We get it coming and going.

While the first lady campaigns against obesity, and the president signs laws called Healthy, Hunger-Free Kids Act, and some call for bans on fatty foods or the toys that attract kids, and call for taxes on fatty foods, we are subsidizing the very foods to blame.

Today the Washington Post, as reported in the Review-Journal, seems to be saying the obesity issue is becoming a wedge issue for Republicans. Some like Sarah Palin are telling Michelle Obama to butt out of parental prerogatives, while others are praising her efforts.

But over at the Cato Institute, Patrick Basham is pointing out the silly right-hand-not-knowing-what-the-left-hand-is-doing aspect of all this. Under the title “The Fed’s Fat Factory,” Basham says:

“The US Department of Agriculture spends billions a year on farm subsidies that indirectly promote obesity.

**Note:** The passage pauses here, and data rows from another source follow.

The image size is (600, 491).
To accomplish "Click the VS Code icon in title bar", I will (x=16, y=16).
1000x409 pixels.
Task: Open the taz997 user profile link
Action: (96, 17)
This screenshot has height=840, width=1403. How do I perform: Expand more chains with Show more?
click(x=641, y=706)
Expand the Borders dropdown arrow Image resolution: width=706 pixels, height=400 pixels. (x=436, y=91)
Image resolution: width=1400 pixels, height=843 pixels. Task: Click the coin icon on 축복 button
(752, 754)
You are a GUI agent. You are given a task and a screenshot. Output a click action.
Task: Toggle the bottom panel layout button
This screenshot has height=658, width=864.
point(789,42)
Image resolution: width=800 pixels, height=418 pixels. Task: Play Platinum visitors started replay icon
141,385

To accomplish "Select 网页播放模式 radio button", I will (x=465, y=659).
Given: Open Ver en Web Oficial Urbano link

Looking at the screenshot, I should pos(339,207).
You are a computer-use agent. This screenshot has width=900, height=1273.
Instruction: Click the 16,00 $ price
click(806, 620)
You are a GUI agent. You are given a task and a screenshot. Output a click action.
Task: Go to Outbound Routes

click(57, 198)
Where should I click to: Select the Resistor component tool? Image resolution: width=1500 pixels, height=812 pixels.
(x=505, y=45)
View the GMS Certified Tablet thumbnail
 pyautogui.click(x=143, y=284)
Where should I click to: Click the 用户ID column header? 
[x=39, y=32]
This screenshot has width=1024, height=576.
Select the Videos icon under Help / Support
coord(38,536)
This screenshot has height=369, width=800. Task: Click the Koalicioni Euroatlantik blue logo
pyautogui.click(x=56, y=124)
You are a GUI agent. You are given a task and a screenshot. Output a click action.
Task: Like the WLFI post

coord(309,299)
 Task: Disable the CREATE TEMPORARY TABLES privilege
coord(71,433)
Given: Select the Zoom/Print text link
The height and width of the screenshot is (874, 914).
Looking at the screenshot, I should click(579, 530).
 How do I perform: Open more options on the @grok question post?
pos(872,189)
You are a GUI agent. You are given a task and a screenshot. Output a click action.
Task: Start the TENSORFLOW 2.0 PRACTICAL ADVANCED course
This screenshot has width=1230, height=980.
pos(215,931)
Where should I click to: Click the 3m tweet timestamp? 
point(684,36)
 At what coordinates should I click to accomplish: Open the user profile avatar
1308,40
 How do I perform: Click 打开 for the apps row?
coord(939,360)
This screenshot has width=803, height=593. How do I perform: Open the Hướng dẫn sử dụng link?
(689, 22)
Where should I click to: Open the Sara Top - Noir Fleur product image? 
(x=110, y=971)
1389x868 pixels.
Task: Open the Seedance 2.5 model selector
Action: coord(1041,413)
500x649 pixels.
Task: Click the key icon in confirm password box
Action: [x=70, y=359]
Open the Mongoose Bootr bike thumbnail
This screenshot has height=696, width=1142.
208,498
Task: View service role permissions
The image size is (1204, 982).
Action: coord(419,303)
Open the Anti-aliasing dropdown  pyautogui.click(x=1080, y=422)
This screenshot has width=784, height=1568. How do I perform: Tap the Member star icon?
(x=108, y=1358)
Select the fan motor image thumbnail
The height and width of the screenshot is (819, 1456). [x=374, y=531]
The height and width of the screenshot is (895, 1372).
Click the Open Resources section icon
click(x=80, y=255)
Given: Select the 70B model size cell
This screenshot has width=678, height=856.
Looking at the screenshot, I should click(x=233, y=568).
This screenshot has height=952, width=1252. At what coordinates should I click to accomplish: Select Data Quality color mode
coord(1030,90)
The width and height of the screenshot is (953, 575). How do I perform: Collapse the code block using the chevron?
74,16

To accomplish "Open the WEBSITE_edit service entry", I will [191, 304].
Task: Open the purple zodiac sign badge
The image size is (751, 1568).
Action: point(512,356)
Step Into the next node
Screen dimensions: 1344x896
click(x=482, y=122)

“How? The subsidies maintain an oversupply of certain foods at commensurately cheap prices. Subsidies have proved a catalyst for agribusiness to produce far more food than the population can eat, reducing the price for consumers. Cheap food has led restaurants to serve larger portions, and arguably this has contributed to the obesity problem.

“The feds' farm policies also promote the substance anti-obesity campaigners call ‘liquid Satan’ — high-fructose corn syrup.”

This is commonly used in soft drinks and the like, because our tariffs and quotas on imported sugar make it relatively cheaper.

So, certain people are proposing to tax the things that make kids fat, while we are subsidizing them. There’s got to be some fat irony in there somewhere.